« Ce colporteur paraît un homme honnête et sage ;
« Vraiment, d’Autolycus il n’a point le langage,
« Ni ces brimborions frivoles et mondains
« Qui devraient chez Satan rester en magasins.
« Écoutez ses propos ; – à chaque marchandise
« Il attache un conseil qui vaut ceux de l’Église. »
Ancienne comédie.
Le lendemain matin, Mordaunt, questionné par son père, commença à lui donner quelques détails sur le naufragé qu’il avait sauvé des vagues. Mais il n’avait encore répété que quelques unes des particularités mentionnées par Cleveland, lorsque les regards de M. Mertoun se troublèrent : il se leva brusquement, et après avoir parcouru deux ou trois fois l’appartement dans toute sa longueur, il se retira dans son cabinet, où il se confinait quand il était sous l’influence de son humeur noire. Le soir il reparut sans aucune trace de son indisposition, mais on supposera facilement que son fils ne revint plus sur le sujet qui l’avait affecté.
Mordaunt Mertoun fut donc laissé à lui-même pour former à loisir sa propre opinion sur la nouvelle connaissance que la mer lui avait envoyée. Sans pouvoir s’en rendre compte, il fut surpris de ne pouvoir en penser très favorablement. C’était un homme bien fait, avec des manières franches et engageantes ; mais il y avait en lui une certaine prétention de supériorité qui ne pouvait plaire à Mordaunt. Quoique chasseur ardent pour être ravi de son fusil espagnol, et quelque intérêt qu’il mît à le monter et démonter, en considérant minutieusement tous les détails de la batterie et des ornemens, toutefois il était enclin à concevoir quelques scrupules sur la manière dont il l’avait acquis.

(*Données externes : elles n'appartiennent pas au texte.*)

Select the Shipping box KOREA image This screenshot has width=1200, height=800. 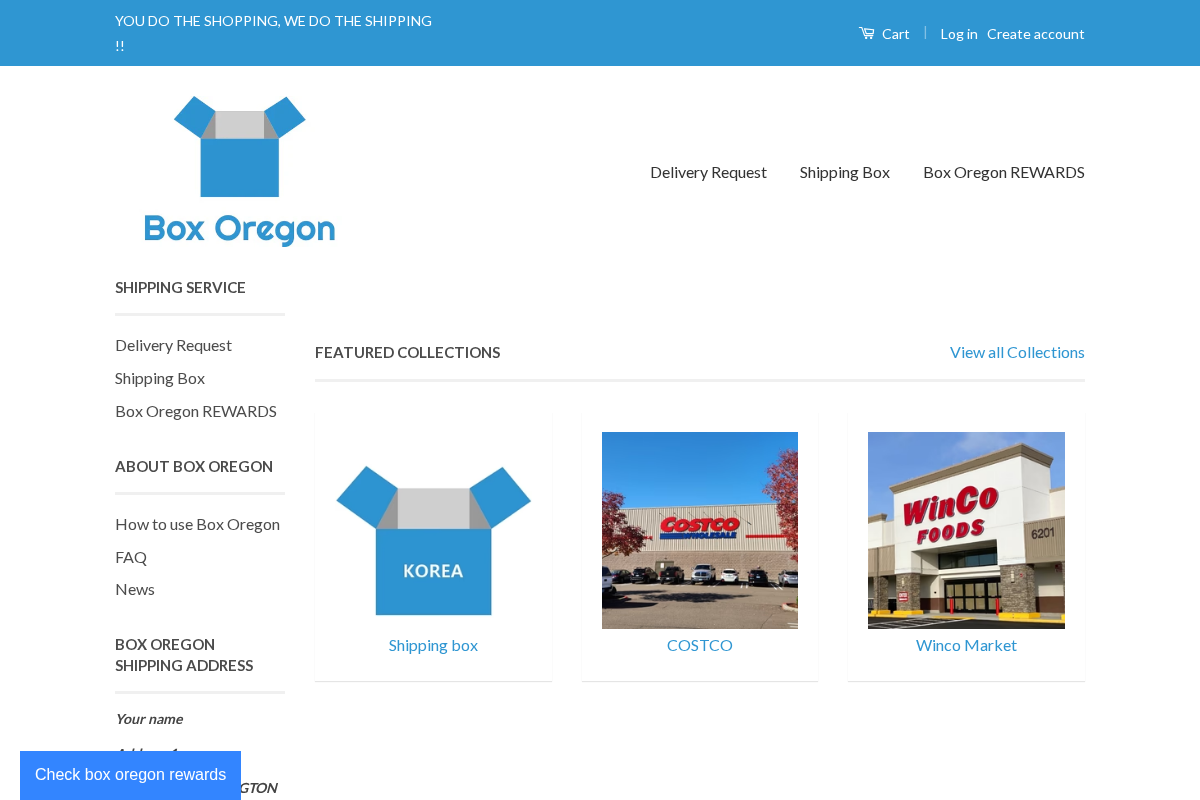click(433, 530)
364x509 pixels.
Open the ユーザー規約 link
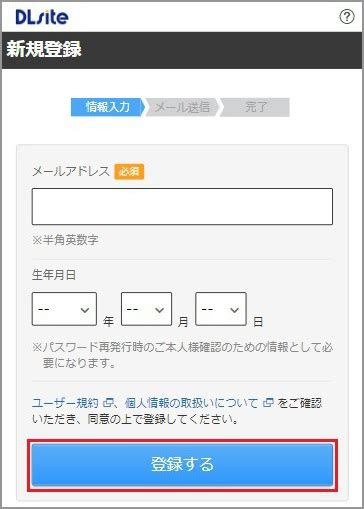click(x=65, y=403)
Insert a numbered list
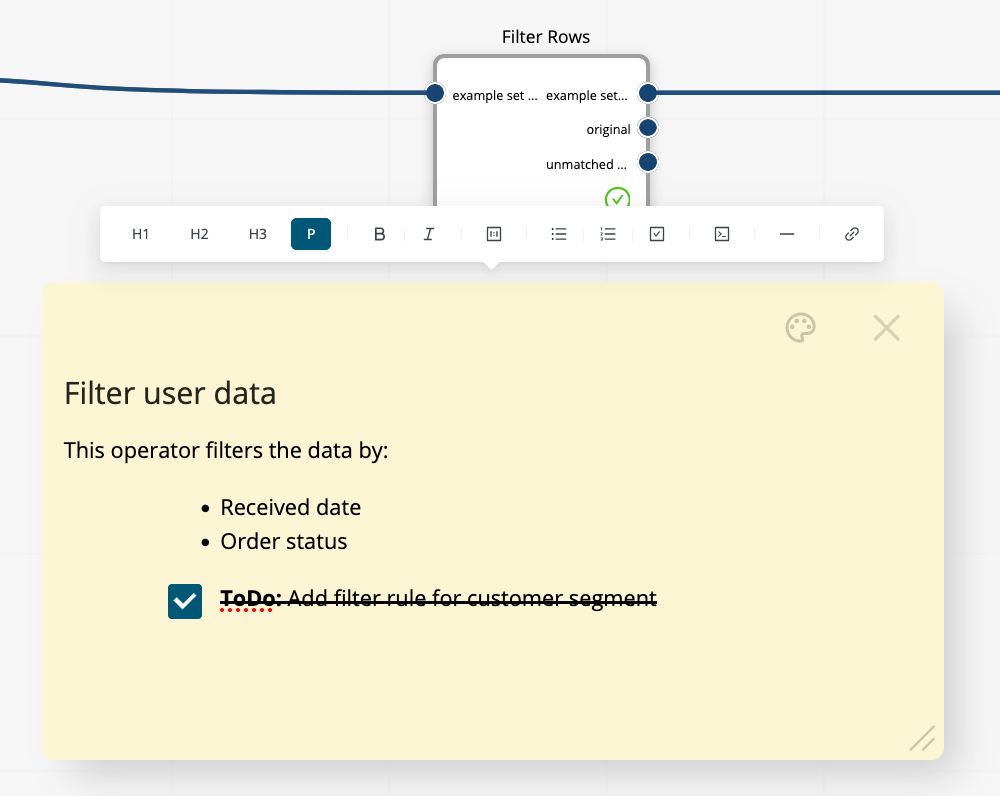 coord(608,234)
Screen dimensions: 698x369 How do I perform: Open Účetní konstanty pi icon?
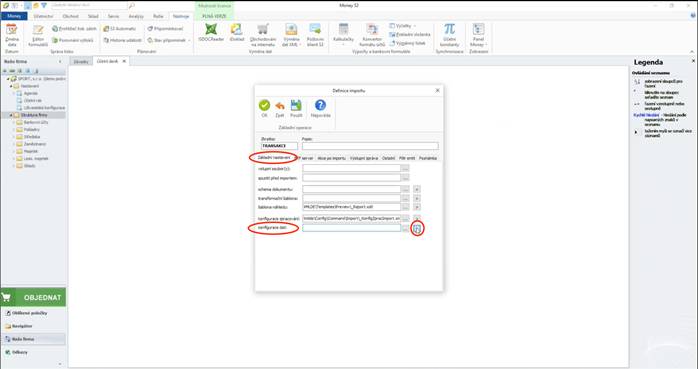(x=449, y=29)
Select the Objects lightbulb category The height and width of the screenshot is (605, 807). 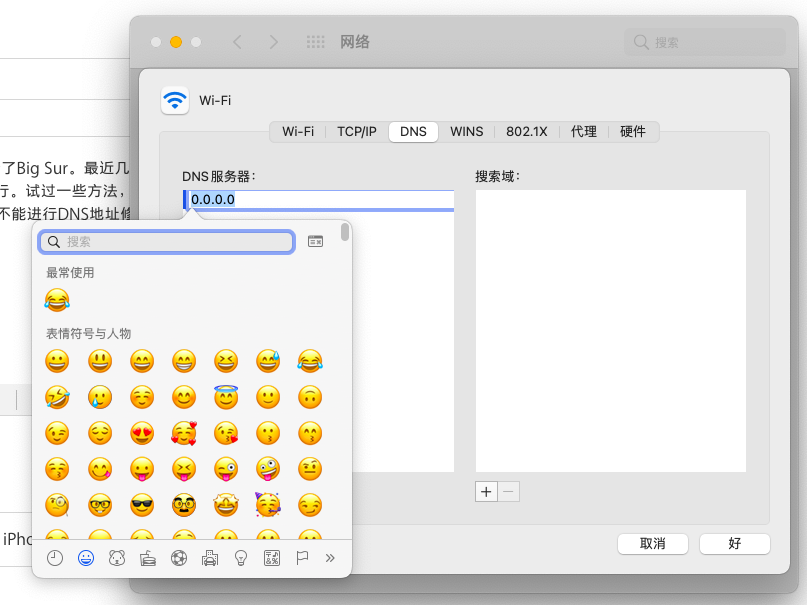tap(241, 558)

– Je n’aurais pas dû l’accepter, pensait-il : peut-être le capitaine Cleveland a pu me le donner comme une espèce de paiement du léger service que je lui ai rendu. Cependant il eût été malhonnête de le refuser, de la façon, dont il m’a été offert. Je suis fâché que ce capitaine n’ait pas davantage l’air d’un homme envers qui on aurait plus volontiers contracté des obligations.

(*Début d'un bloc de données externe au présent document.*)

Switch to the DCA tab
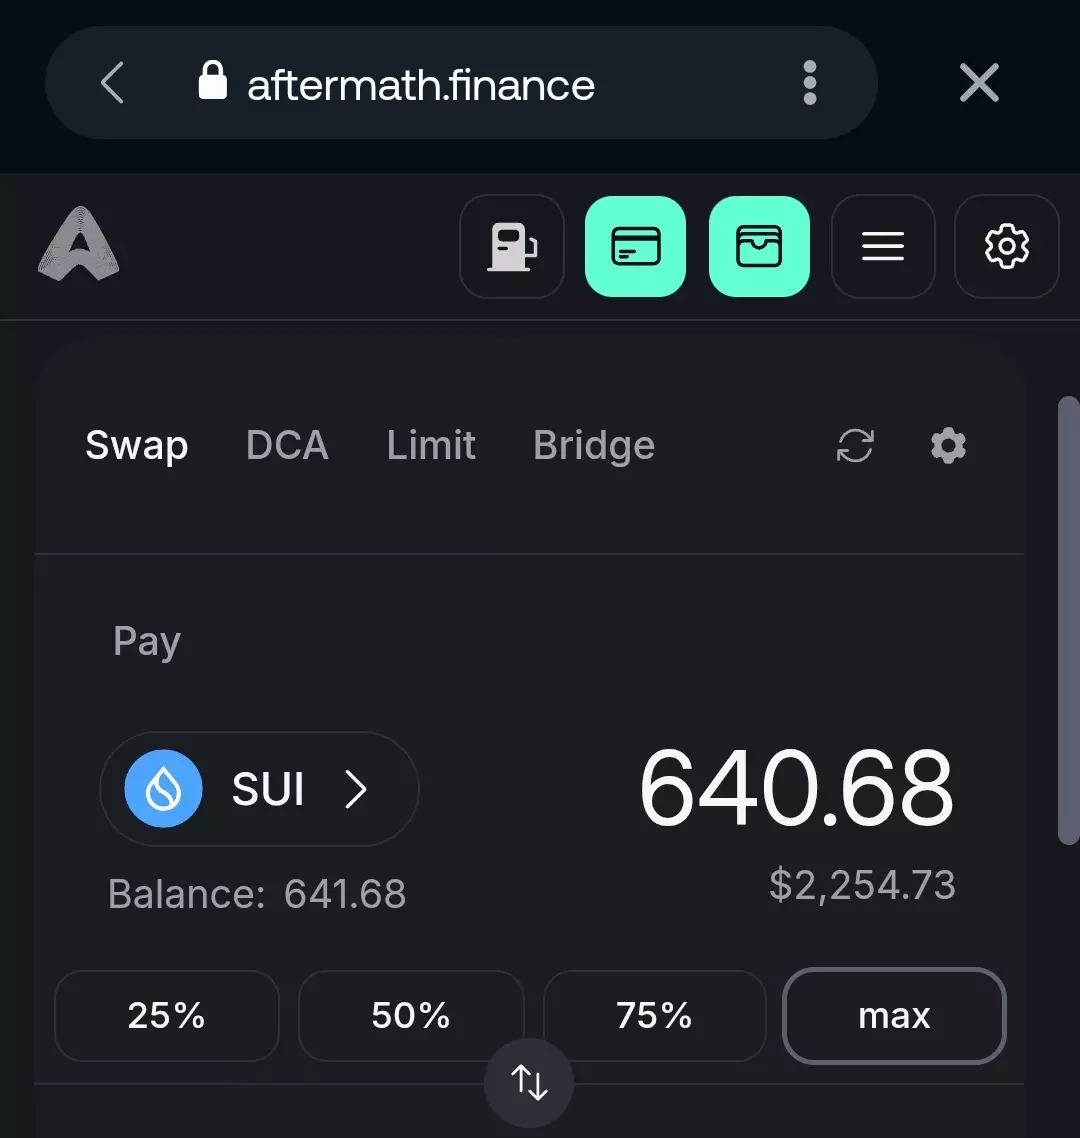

Mais un jour de bonne chasse le réconcilia avec son fusil ; et il resta assuré, comme la plupart des jeunes chasseurs en semblable circonstance, que tous les autres fusils n’étaient que des canonnières en comparaison du sien. Mais être réduit à tirer des mouettes et des veaux marins, quand il y avait des Français et des Espagnols à attaquer, des vaisseaux à prendre à l’abordage, des timoniers à viser, ne lui paraissait plus qu’une ennuyeuse et méprisable destinée. Son père lui avait parlé de quitter ces îles, et son inexpérience ne lui permettait de penser à aucun autre métier que celui de la mer, avec laquelle il était familiarisé depuis son enfance. Son ambition naguère n’avait eu d’autre but que celui de partager les fatigues et les dangers d’une pêche du Groënland, car c’était là que les Shetlandais allaient chercher leurs plus périlleuses aventures. Mais depuis que la guerre avait recommencé, les exploits de sir Francis Drake, du capitaine Mordaunt, et autres fameux aventuriers dont Bryce Snailsfoot lui avait vendu l’histoire, faisaient plus d’impression sur son esprit ; et l’offre du capitaine Cleveland de le prendre à son bord se présentait souvent à son souvenir, quoique le charme d’un tel projet s’évanouît un peu quand il s’élevait en lui le doute de savoir si, dans une longue navigation, il ne trouverait pas des objections nombreuses contre son futur commandant. Il voyait déjà qu’il était obstiné dans son opinion, et qu’il pourrait bien être arbitraire, puisque même sa bienveillance était mêlée d’une affectation de supériorité ; et par conséquent un instant d’humeur pouvait rendre ce défaut bien plus désagréable encore pour ceux qui naviguaient sous ses ordres.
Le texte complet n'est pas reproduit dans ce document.